* [Short exercise]
Shift every click coordinate in the answers by adding 19 to each number. Rewrite all lines from the start of the records through the line containing "Action: [x=62, y=118]", requests included, and leave the pictures out.

* [Data rows]
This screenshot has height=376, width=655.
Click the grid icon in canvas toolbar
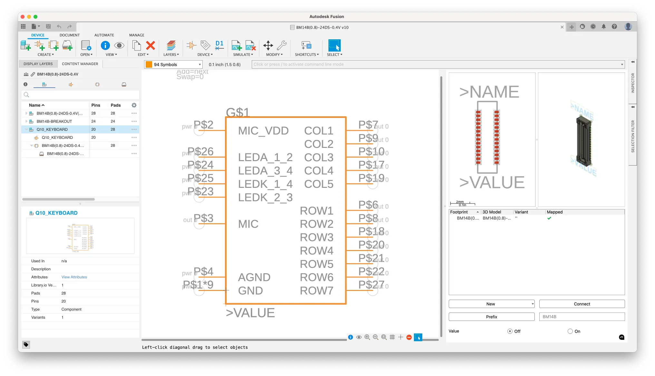pyautogui.click(x=392, y=337)
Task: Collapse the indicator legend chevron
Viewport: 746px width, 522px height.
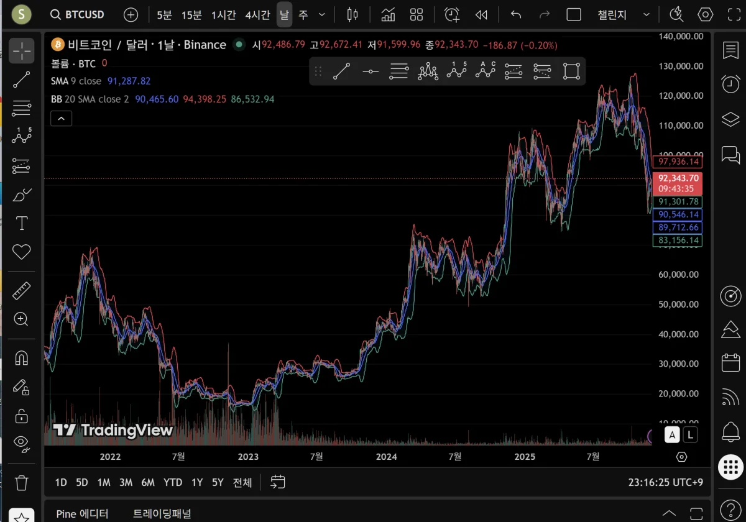Action: [x=62, y=118]
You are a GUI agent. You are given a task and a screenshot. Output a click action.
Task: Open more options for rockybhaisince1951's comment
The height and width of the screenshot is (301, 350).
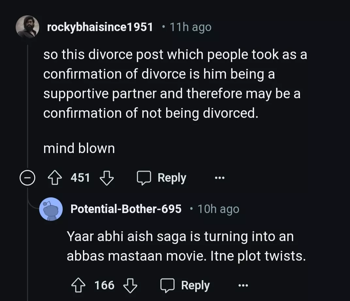(219, 178)
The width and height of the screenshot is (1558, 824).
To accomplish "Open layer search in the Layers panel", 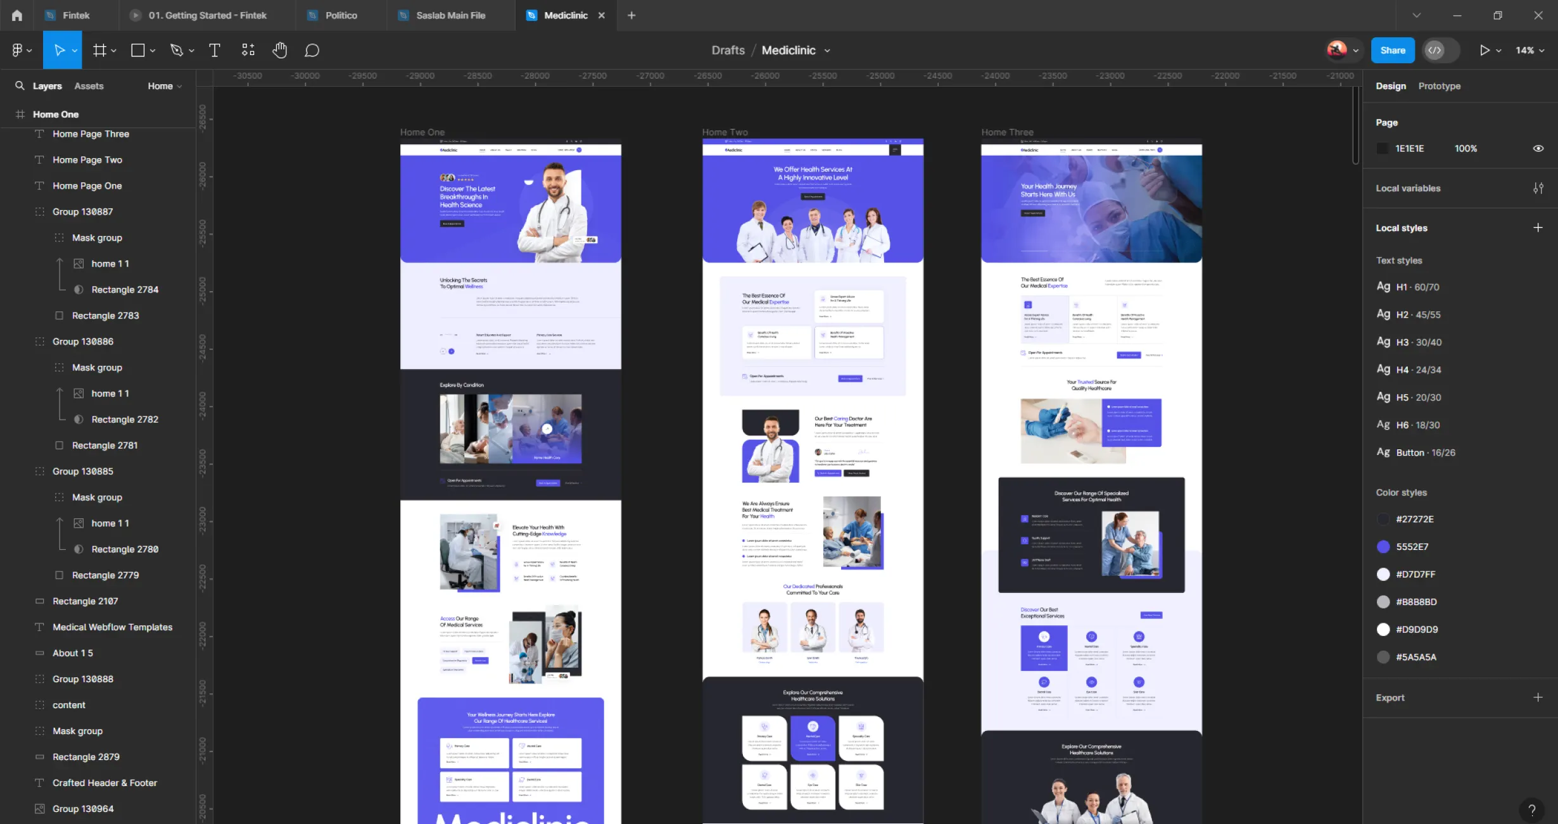I will (x=20, y=85).
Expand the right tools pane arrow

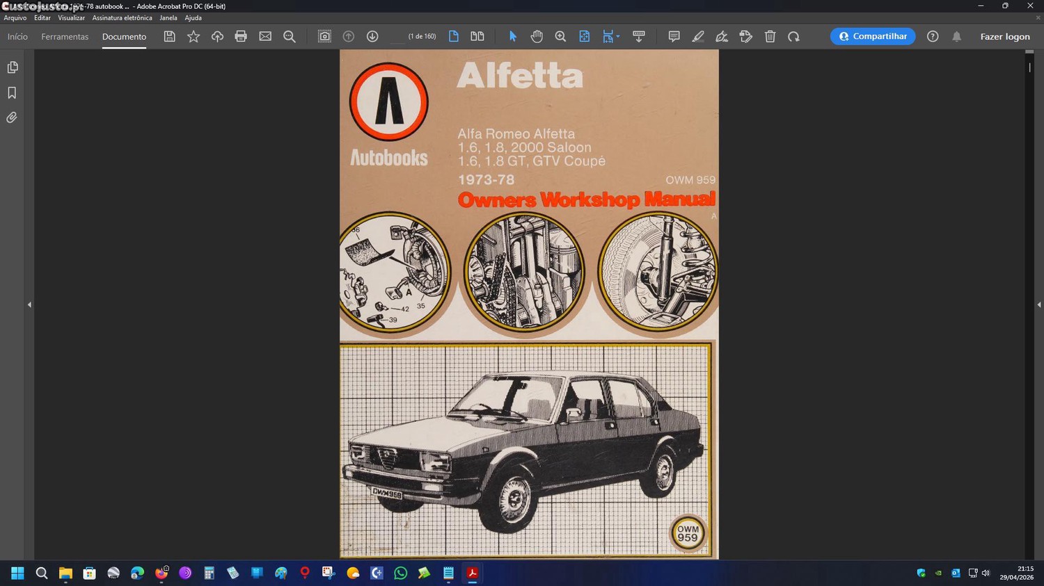click(x=1038, y=304)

* [Answer to this exercise]
This screenshot has height=376, width=655.
Click the grid icon in canvas toolbar
pyautogui.click(x=411, y=356)
Task: Collapse the indicator legend chevron
Viewport: 746px width, 522px height.
Action: [x=81, y=137]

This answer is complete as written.